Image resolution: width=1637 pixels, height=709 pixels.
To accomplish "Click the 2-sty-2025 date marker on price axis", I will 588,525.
* * *
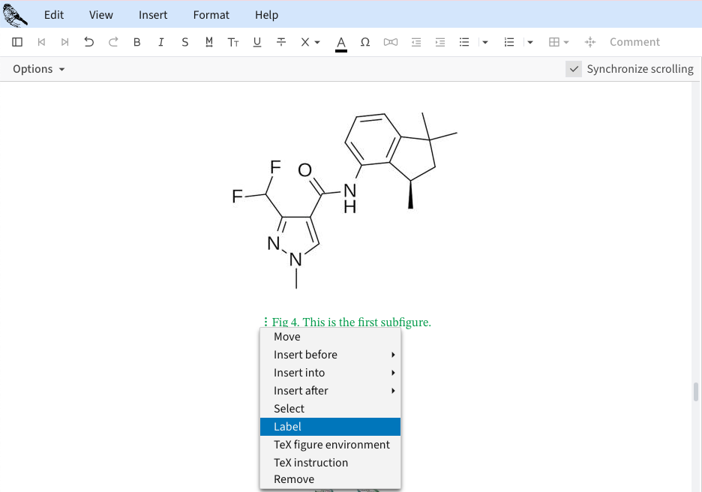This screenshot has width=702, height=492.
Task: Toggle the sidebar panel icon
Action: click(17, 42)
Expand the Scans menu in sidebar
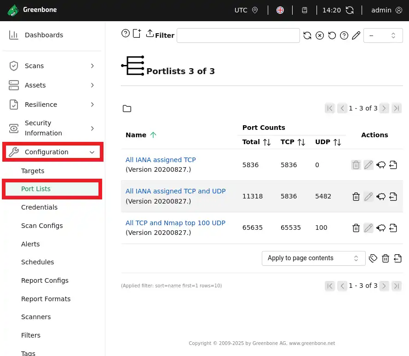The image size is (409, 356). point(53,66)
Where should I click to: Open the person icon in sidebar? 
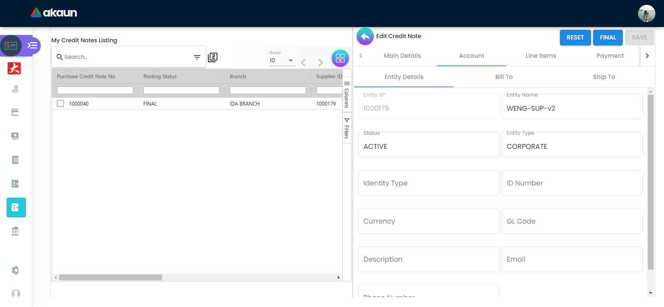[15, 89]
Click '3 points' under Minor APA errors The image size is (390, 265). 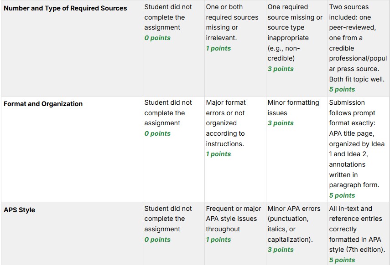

- [Problem description] Retype the lines of the listing between the line holding "Image resolution: width=1637" and the line holding "I will 588,525.", inclusive, character for character.

- [Solution to this problem]
Image resolution: width=1637 pixels, height=709 pixels.
To accomplish "Click the 2-sty-2025 date marker on price axis", I will 588,525.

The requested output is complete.